I want there to be a good, free office suite. This would work better if there
were a single large group of developers working together on the same thing and
a single community of users, instead of two splintered groups of developers
who can't share their own code.

> The license. Apache licensed code can be used in commercial products. GPL
> licensed (as with LO) cannot be used without becoming Open Source itself.
> This is important, because OpenOffice is the one you would take when you are
> working on a product which needs to include for example spreadsheet
> features.

I work for a company that sells GPLed software to large enterprises and makes
quite a bit of money doing so. I don't see a problem with LibreOffice's
licensing. (I don't see a problem with Apache OpenOffice's licensing either,
to be clear.)

> What you said about GNU: they do not have a no-modification copyright
> license.

Sorry if I was unclear. GNU licenses _its own marketing materials_, including
its website and the text of the software licenses it promotes, under a no-
derivatives license.
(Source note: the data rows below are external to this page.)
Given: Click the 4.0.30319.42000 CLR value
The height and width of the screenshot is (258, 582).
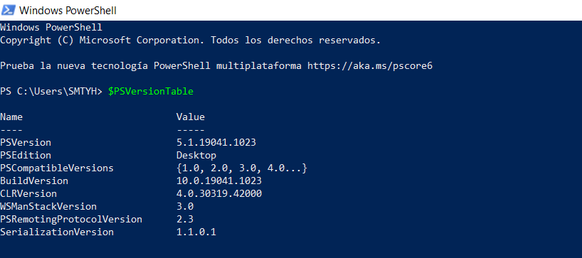Looking at the screenshot, I should pos(219,194).
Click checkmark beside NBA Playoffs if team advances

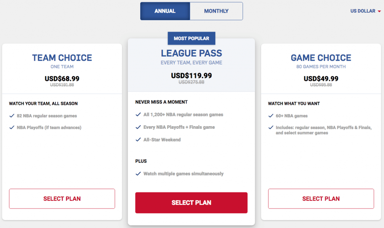11,128
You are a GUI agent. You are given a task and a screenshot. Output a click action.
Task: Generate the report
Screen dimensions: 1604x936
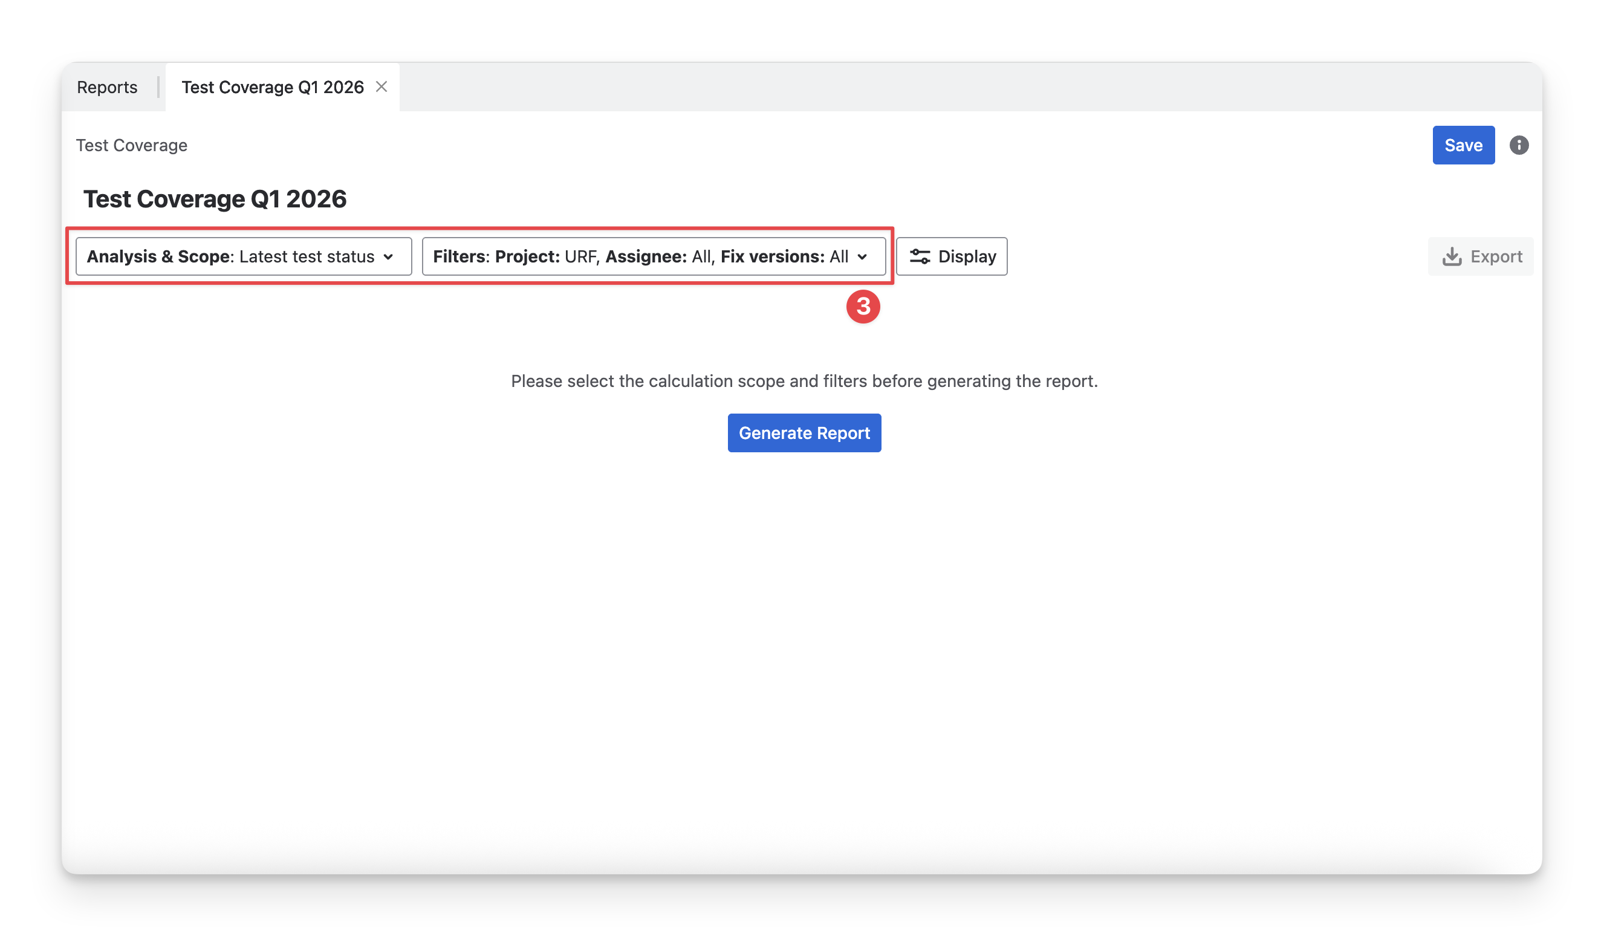804,433
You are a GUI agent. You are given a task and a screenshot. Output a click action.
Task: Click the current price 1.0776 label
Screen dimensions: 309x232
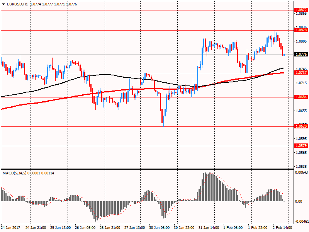click(301, 55)
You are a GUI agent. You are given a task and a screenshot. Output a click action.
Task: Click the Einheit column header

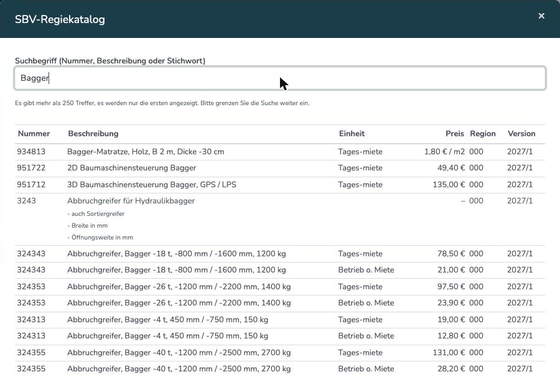coord(352,134)
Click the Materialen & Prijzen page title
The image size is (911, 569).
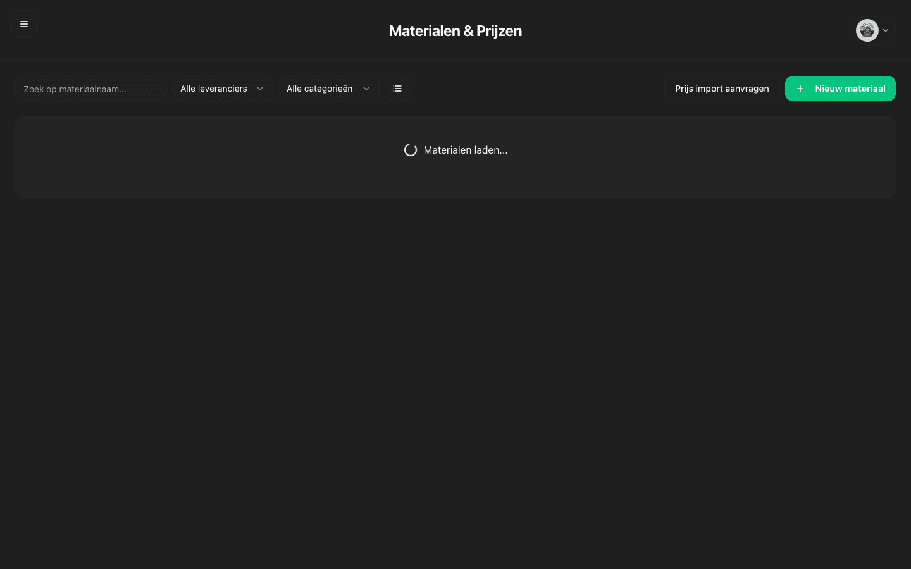(x=456, y=30)
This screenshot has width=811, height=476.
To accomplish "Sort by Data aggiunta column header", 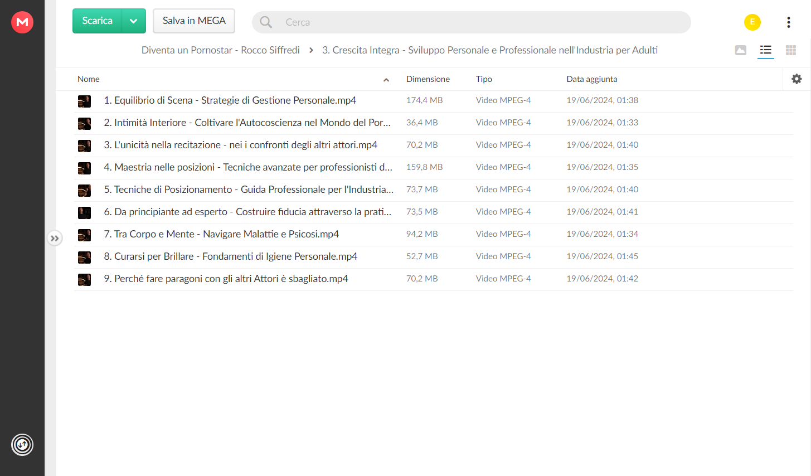I will coord(592,79).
The bottom of the FSF website says the site is licensed
under CC-BY-ND, and the first sentence of the GPL is "Everyone is permitted to
copy and distribute verbatim copies of this license document, but changing it
is not allowed."

> Again: calm down, let people have their fun.
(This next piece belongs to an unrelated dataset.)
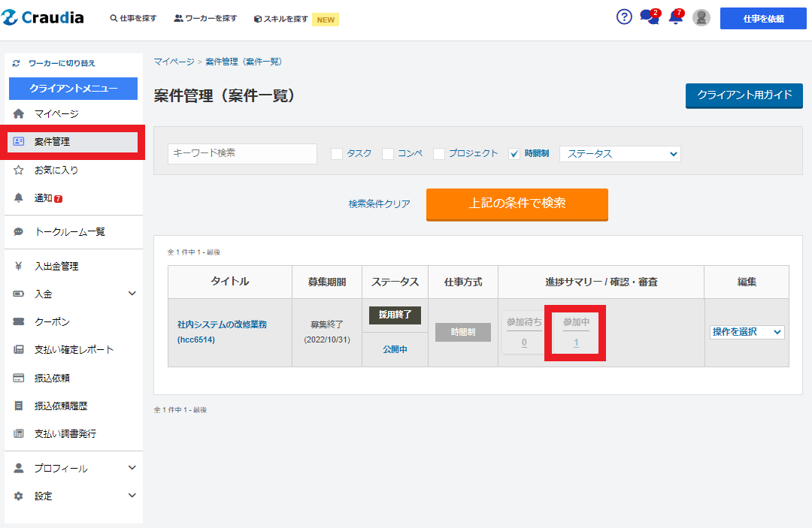Screen dimensions: 812x528
Task: Click the Craudia logo
Action: [43, 18]
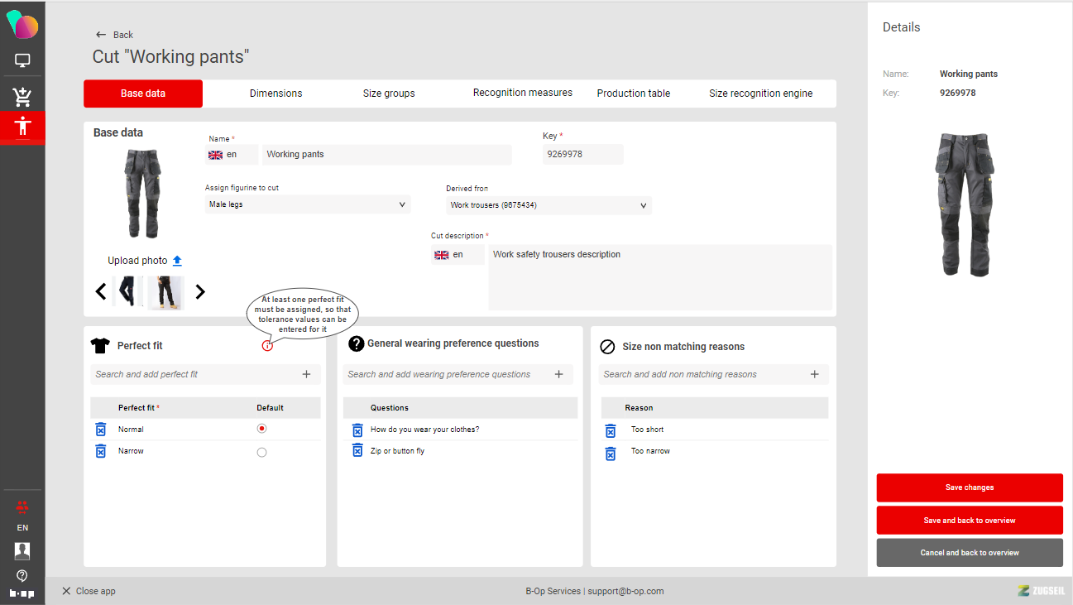Click the shopping cart icon in sidebar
I don't want to have "fun". If I were to work on LibreOffice, it would be
because I wanted the world to have a good office suite, not because it is my
own enjoyment to develop an office suite for myself. When I work on projects
at work, it is primarily because I want my customers to have good products,
not because I want to develop enterprise software for my own personal use (and
it's certainly not for the money, because I could do a hundred other things
instead).

Not all developers have the same motivation, and it's unfair to shut down
people who are motivated to release a good product by telling them that
they're only allowed to do things for the "fun of coding".